WORK TO COMPLETE - Exactly the lines from the line with "Instruction: Maximize the" through the final line of the records below, both ends included, are to be set down. Do not include pictures.

(Source records)

::::

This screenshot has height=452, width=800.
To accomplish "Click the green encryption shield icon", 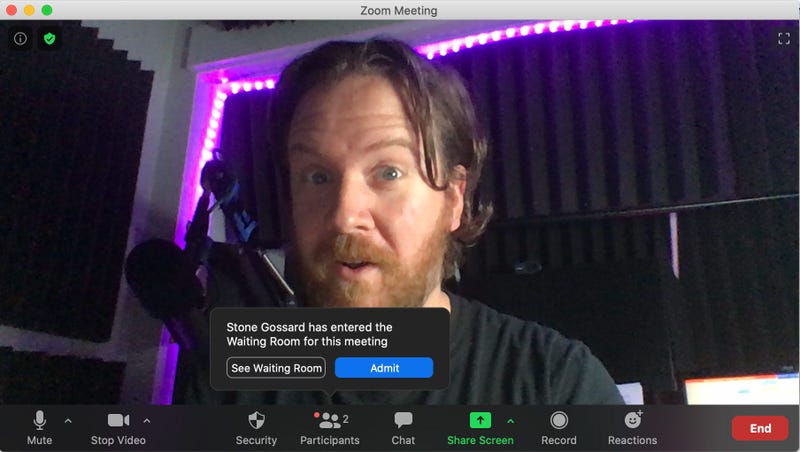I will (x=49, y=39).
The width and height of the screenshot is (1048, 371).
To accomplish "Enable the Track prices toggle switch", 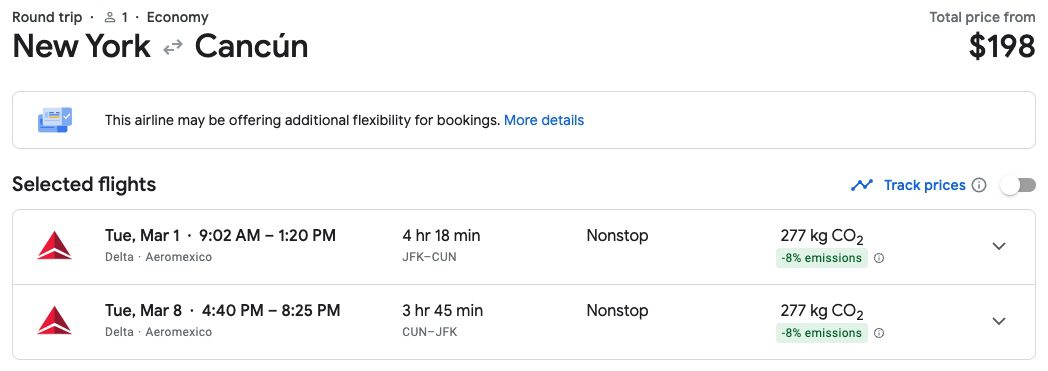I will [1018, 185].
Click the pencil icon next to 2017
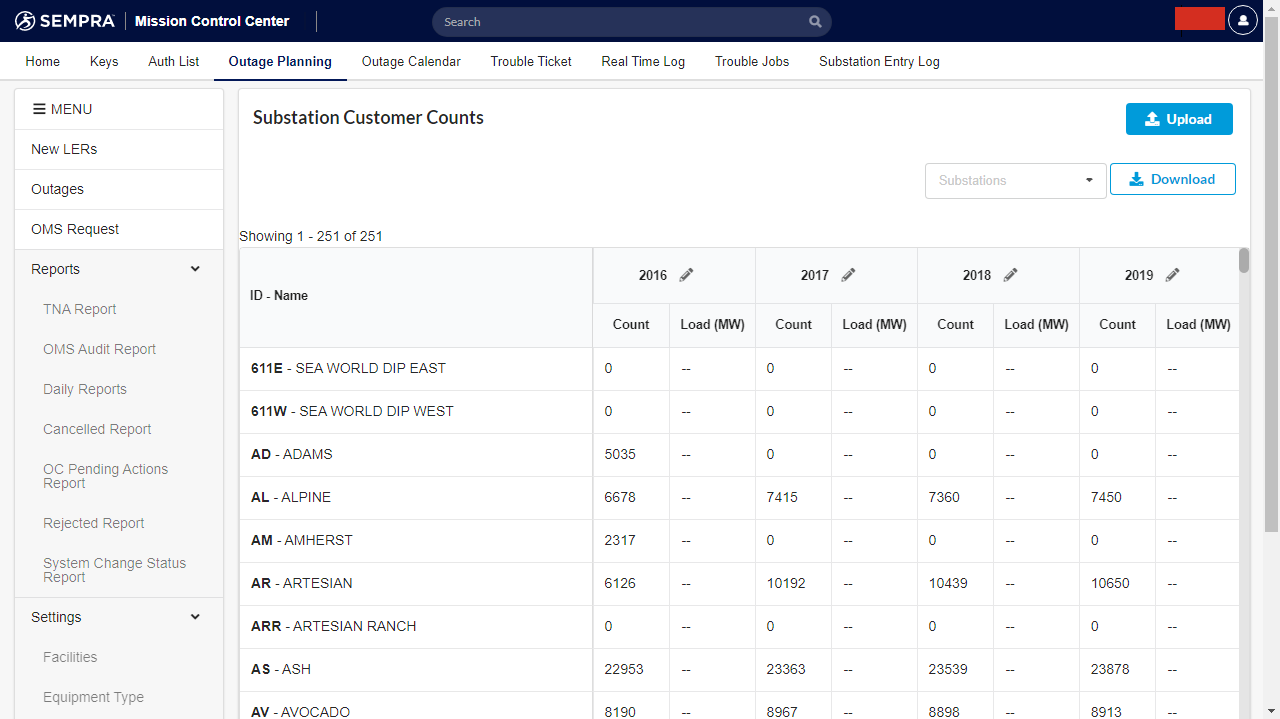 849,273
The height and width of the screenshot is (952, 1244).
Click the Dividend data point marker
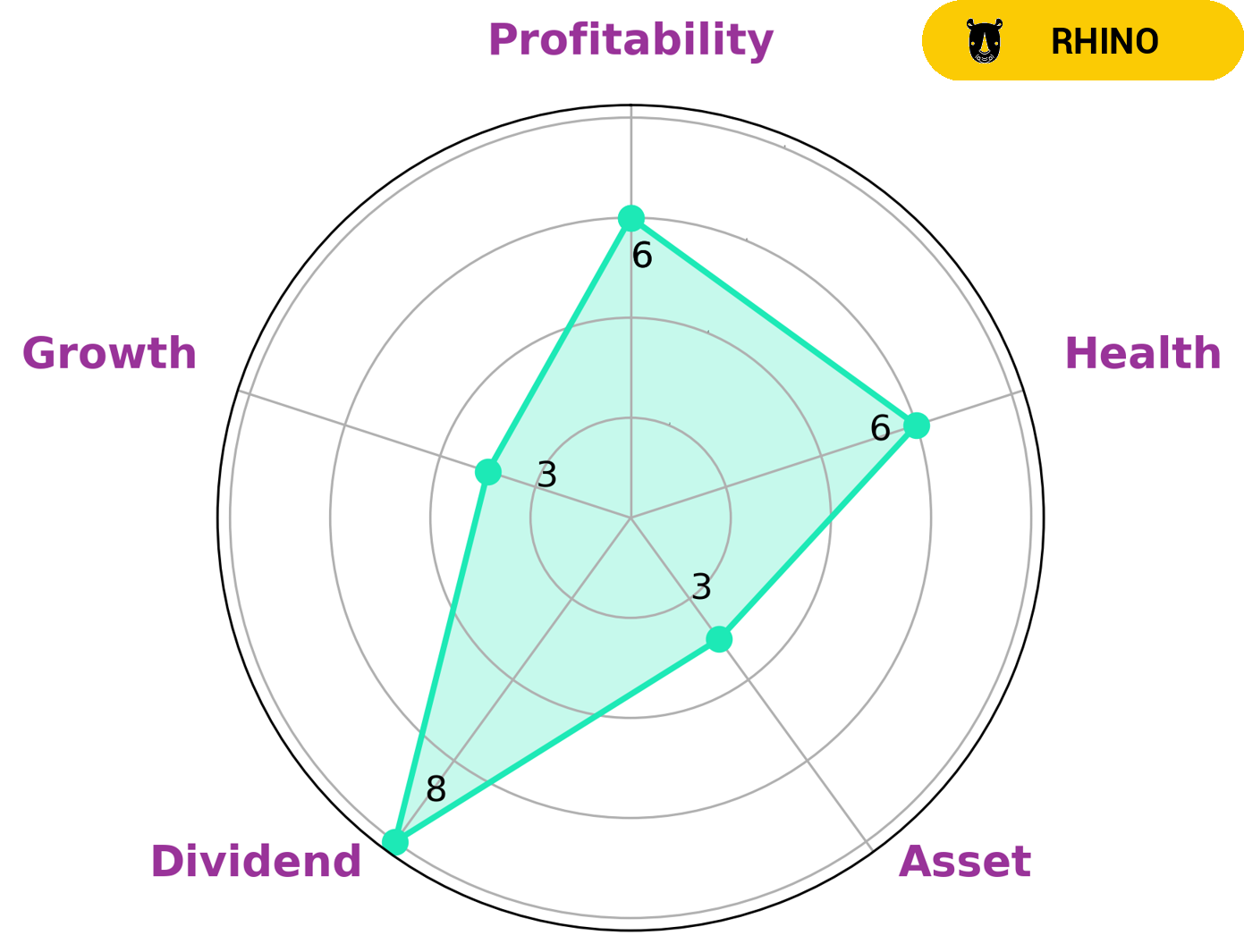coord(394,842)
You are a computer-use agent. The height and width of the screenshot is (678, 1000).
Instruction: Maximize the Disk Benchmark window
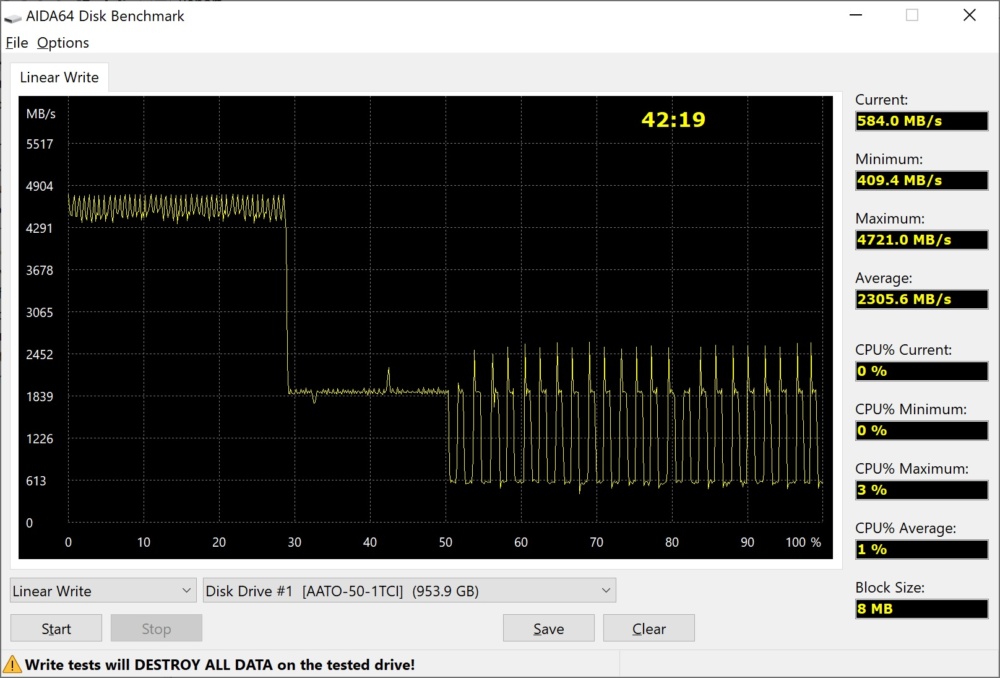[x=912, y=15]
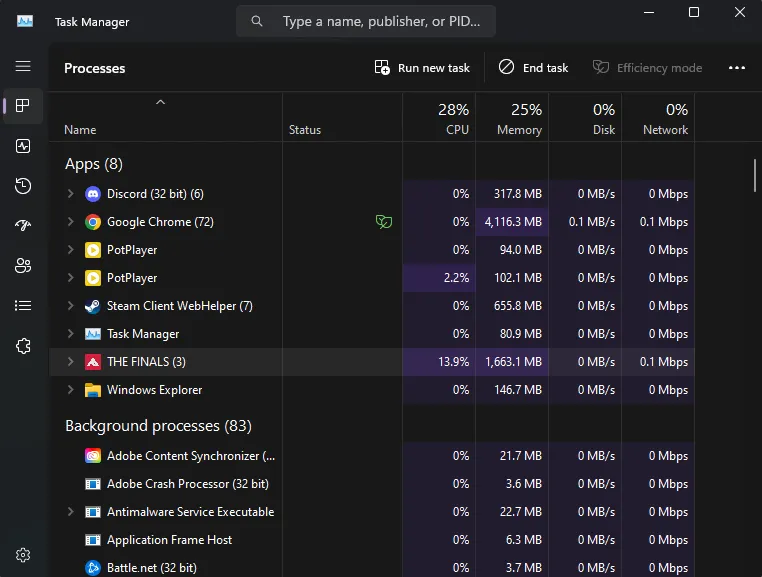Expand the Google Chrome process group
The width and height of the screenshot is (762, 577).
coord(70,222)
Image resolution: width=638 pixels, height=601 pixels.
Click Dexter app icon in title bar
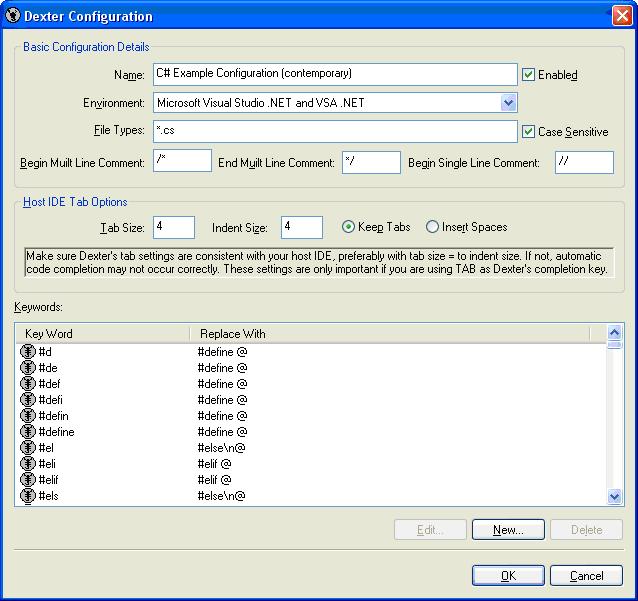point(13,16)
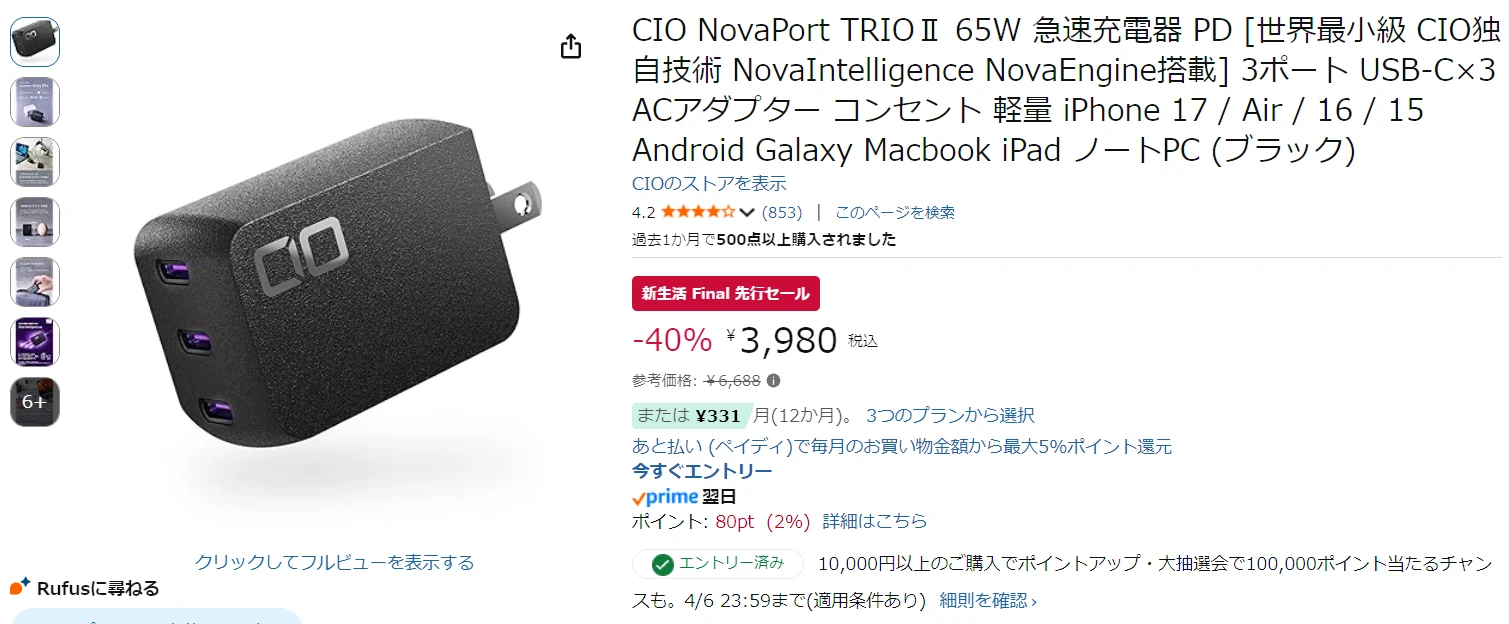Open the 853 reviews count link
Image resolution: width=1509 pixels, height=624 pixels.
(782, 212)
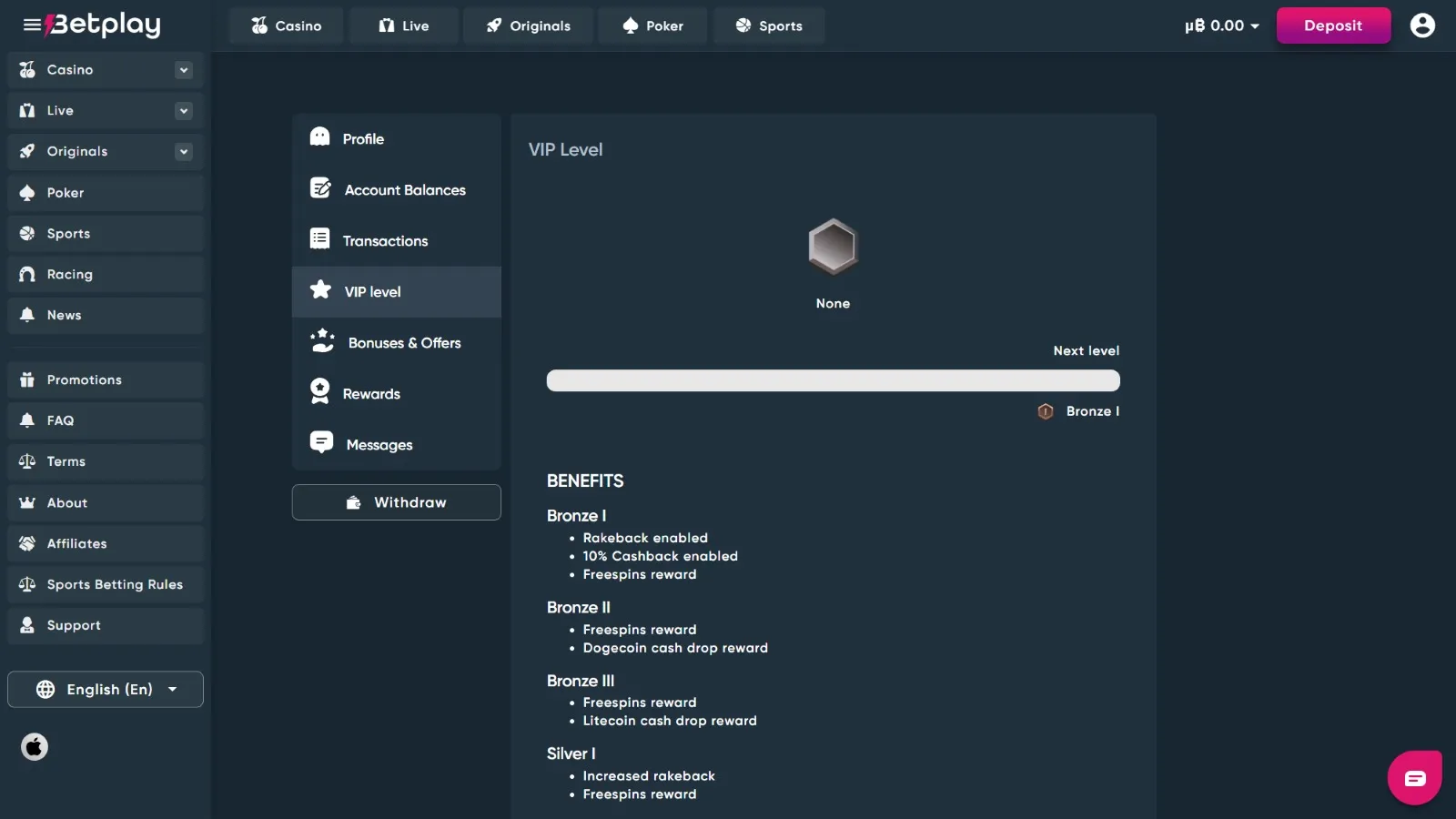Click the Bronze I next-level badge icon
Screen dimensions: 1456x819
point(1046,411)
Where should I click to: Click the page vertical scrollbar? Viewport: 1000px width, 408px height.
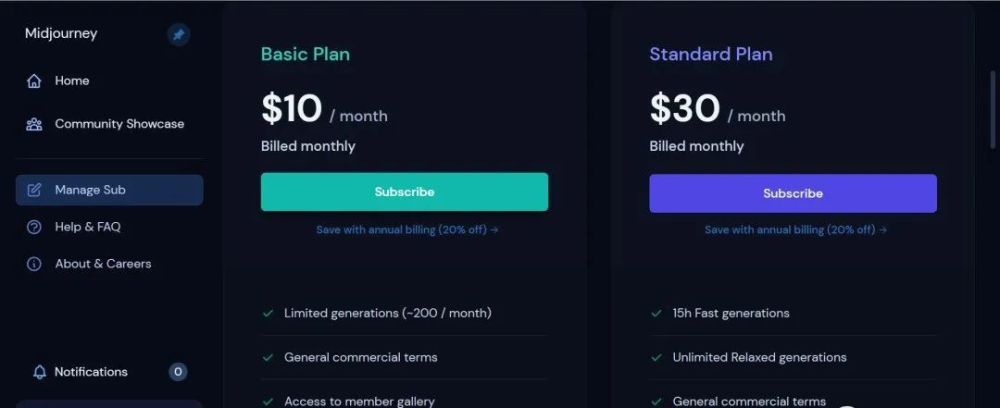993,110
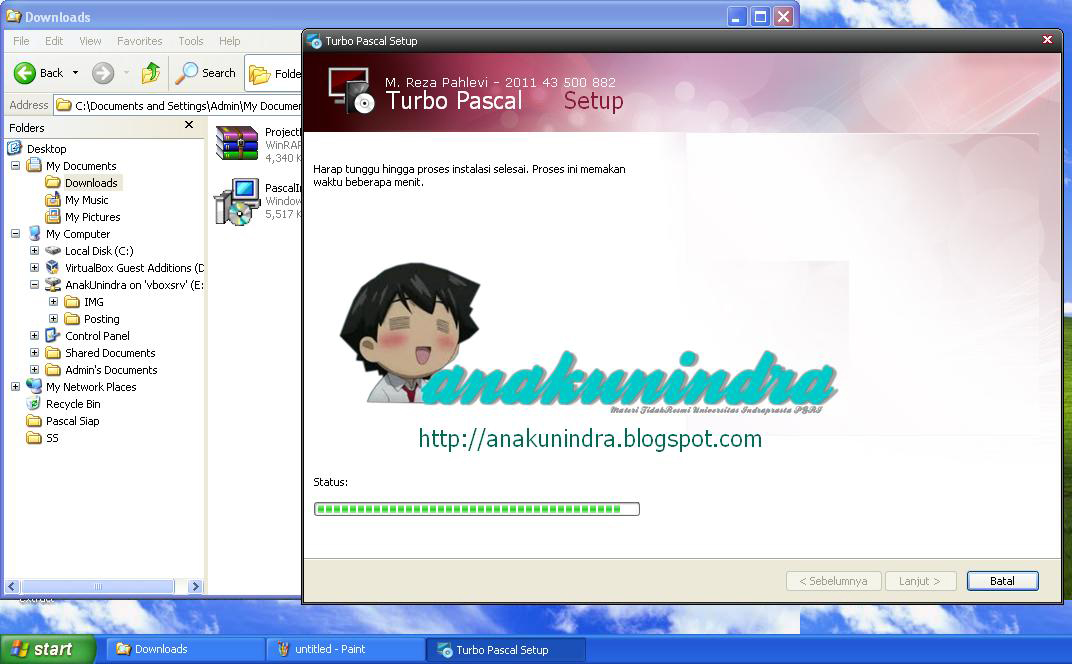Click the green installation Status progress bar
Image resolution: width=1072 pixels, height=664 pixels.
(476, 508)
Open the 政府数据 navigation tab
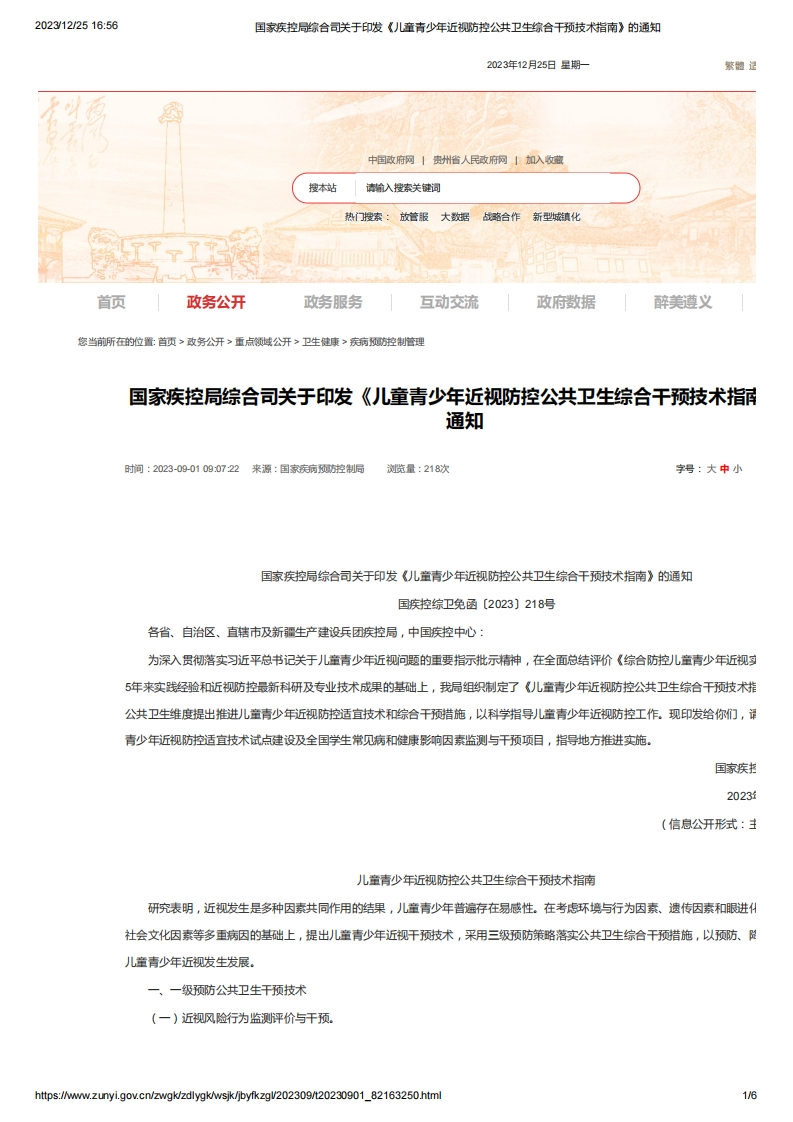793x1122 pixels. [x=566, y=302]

::::

REPLY TO THE TASK -
Instruction: Maximize the Disk Benchmark window
[x=912, y=15]
Expand the Google Chrome process group
The width and height of the screenshot is (762, 577).
coord(70,222)
Image resolution: width=638 pixels, height=601 pixels.
Click Dexter app icon in title bar
point(13,16)
Open the 853 reviews count link
Image resolution: width=1509 pixels, height=624 pixels.
(782, 212)
Click the Bronze I next-level badge icon
Screen dimensions: 1456x819
point(1046,411)
Where should I click to: Click the page vertical scrollbar? Viewport: 1000px width, 408px height.
993,110
Click the green installation Status progress bar
Image resolution: width=1072 pixels, height=664 pixels.
(476, 508)
Open the 政府数据 navigation tab
793x1122 pixels. [x=566, y=302]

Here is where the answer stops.